The BJP government which has been trying to bring an end to agitations since the last two years from the time of farm law protests, made its final attempt to pacify the farmers by holding a meeting in Chandigarh.

The meeting attended by farmers, Food and Consumer Affairs Minister Piyush Goyal and Agriculture Minister Arjun Munda, lasted till midnight.

The government delegation agreed on repealing the Electricity Act 2020, compensation to farmers killed in Lakhimpur Kheri, Uttar Pradesh, and the withdrawal of cases against farmers during the farmers’ movement.

But, the government was adamant not to pay heed to the three key demands — enactment of a law to guarantee a Minimum Support Price for all crops, farmer loan waiver and the implementation of the Swaminathan Commission recommendations.

The other demands include:

– Punishment for the perpetrators of the October 2021 Lakhimpur Kheri killings.

– Pensions for farmers and farm labourers.

– India should withdraw from the World Trade Organization (WTO) and freeze all free trade agreements.

– Compensation for farmers who died during the Delhi protest, including a job for one family member.

– 200 (instead of 100) days’ employment under MGNREGA per year, daily wage of Rs 700, and scheme should be linked with farming.

– Strict penalties and fines on companies producing fake seeds, pesticides, fertilisers; improvements in seed quality.

– National commission for spices such as chili and turmeric.

– Ensure rights of indigenous peoples over water, forests, and land.

After the meeting ended just before midnight, Kisan Mazdoor Sangharsh Committee’s Sarwan Singh Pandher told the news reporters gathered outside that the ‘Delhi Chalo’ march is on.

“Two years ago, the government had promised to meet half of our demands in writing… We wanted to resolve the issue peacefully.

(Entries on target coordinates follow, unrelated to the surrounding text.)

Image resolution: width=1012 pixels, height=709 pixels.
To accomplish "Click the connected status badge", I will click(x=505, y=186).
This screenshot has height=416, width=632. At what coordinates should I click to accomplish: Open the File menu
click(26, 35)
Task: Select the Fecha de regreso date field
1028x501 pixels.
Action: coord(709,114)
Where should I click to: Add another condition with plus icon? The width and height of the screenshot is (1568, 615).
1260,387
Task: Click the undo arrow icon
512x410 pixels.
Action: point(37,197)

But the government is not sincere. They just want to waste time,” a farmers’ representative told reporters.

Meanwhile, the Delhi Police have been taking stringent measures to stop the march from entering Delhi.

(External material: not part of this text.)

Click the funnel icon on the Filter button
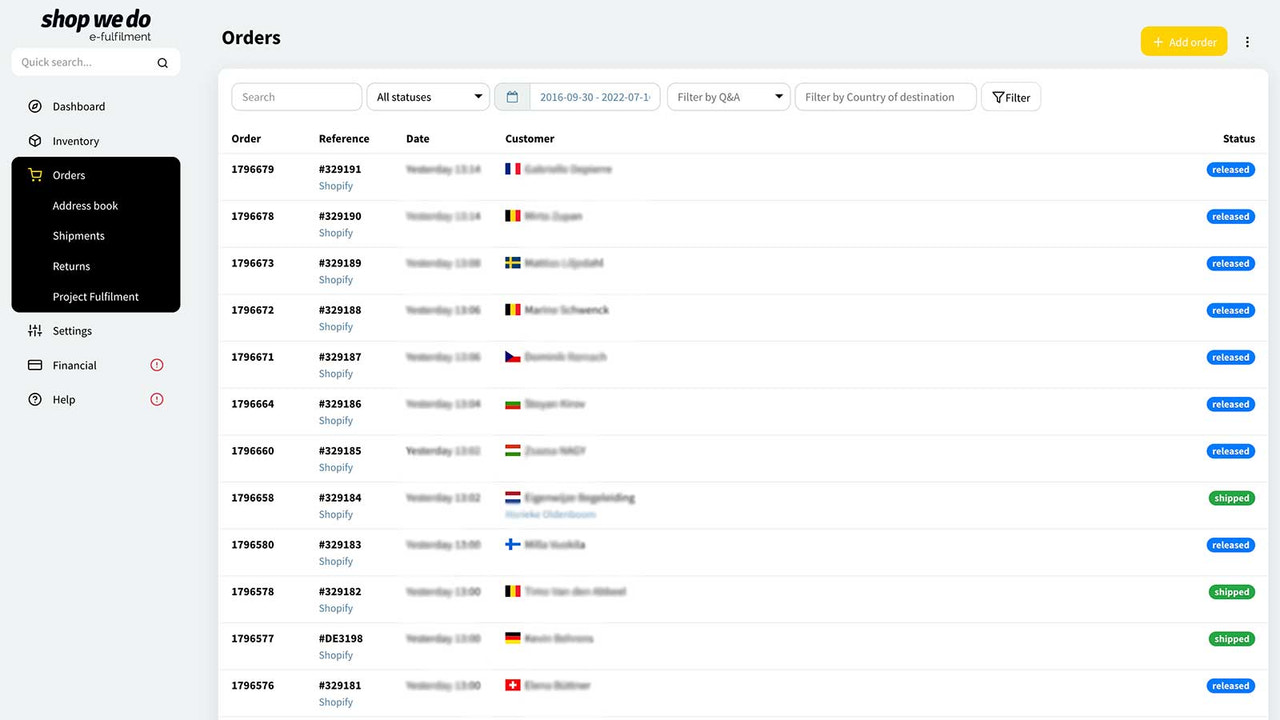This screenshot has height=720, width=1280. coord(998,97)
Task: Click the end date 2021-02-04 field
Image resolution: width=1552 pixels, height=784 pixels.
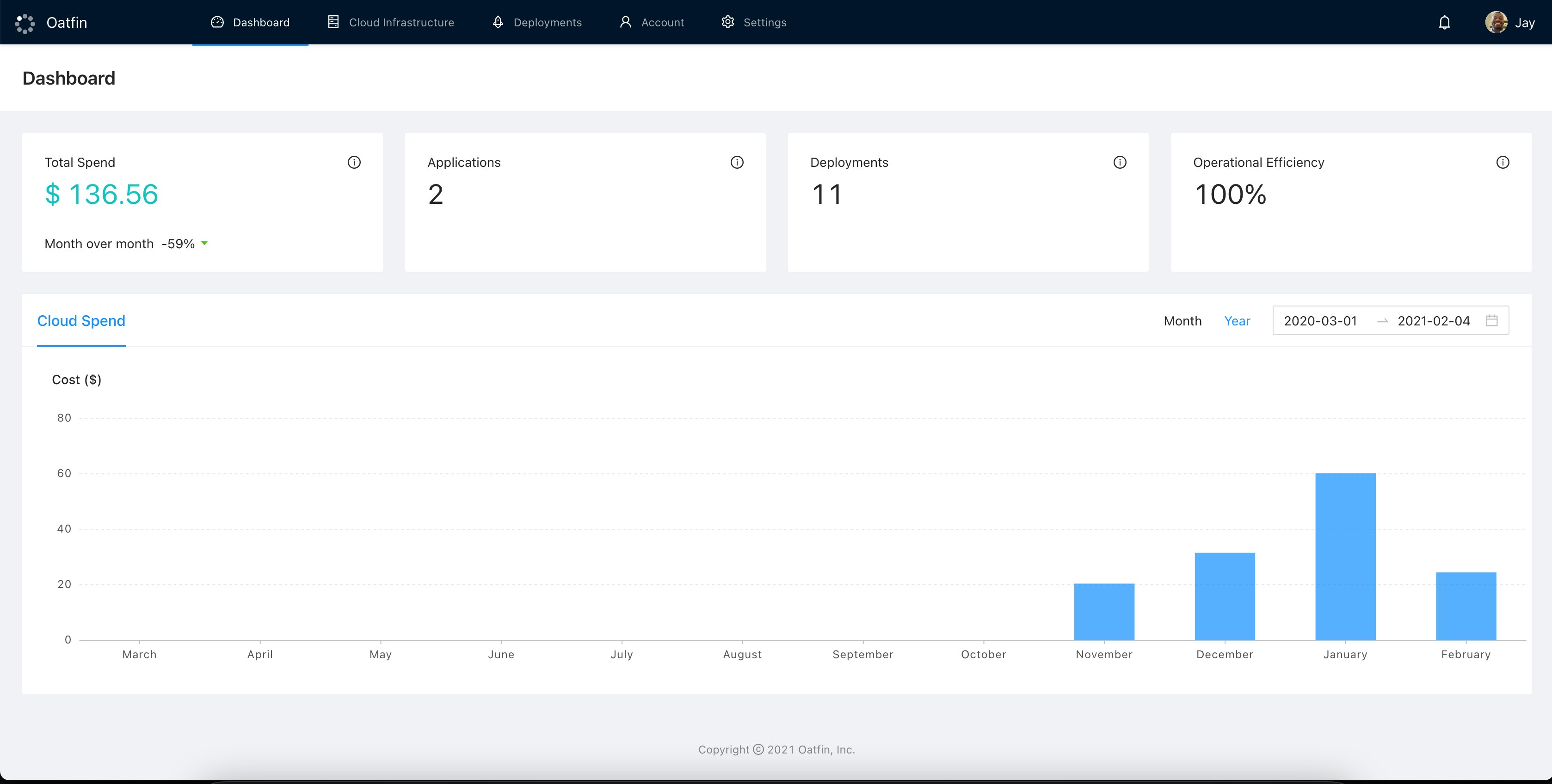Action: click(1433, 321)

There is heavy deployment at the Singhu, Tikri and Ghazipur borders. The roads are being blocked with barricades, concrete slabs, nails and barbed wires, and the movement of commercial vehicles are hence hindered.

Training sessions to use drones that shed tear gas shells on protesters have also been going on since a while.

“We Aren’t The Ones Who Blocked Roads,” farmers said mockingly pointing at the preparations of the police.

The police have also imposed a month-long ban on public meetings under section 144 and tractors and trolleys entering the city.

Similarly, the authorities in Haryana have also fortified the state borders with Punjab at many places, including Ambala, Jind, Fatehabad, Kurukshetra and Sirsa.

Moreover, the 2021 draconian law against public and private property damage that makes perpetrators pay has also been invoked.

Rajasthan has also sealed its borders with Punjab and Haryana on February 11, and imposed prohibitory orders under Section 144 CrPC in Sri Ganganagar and Hanumangarh districts.

Empowered with a successful past of dissent, which led to the government’s withdrawal of the farm laws following the year-long agitation in 2020-21, Samyukta Kisan Morcha and the Kisan Mazdoor Morcha had announced the ‘Delhi Chalo’ march.

The Kisan Mazdoor Morcha which has the allegiance of more than 250 farmers’ unions, and the Samyukta Kisan Morcha — a platform of another 150 unions — called the protest to remind the government of the promises it made two years ago.

The Aam Aadmi Party (AAP) and Congress have extended their support to the farmers.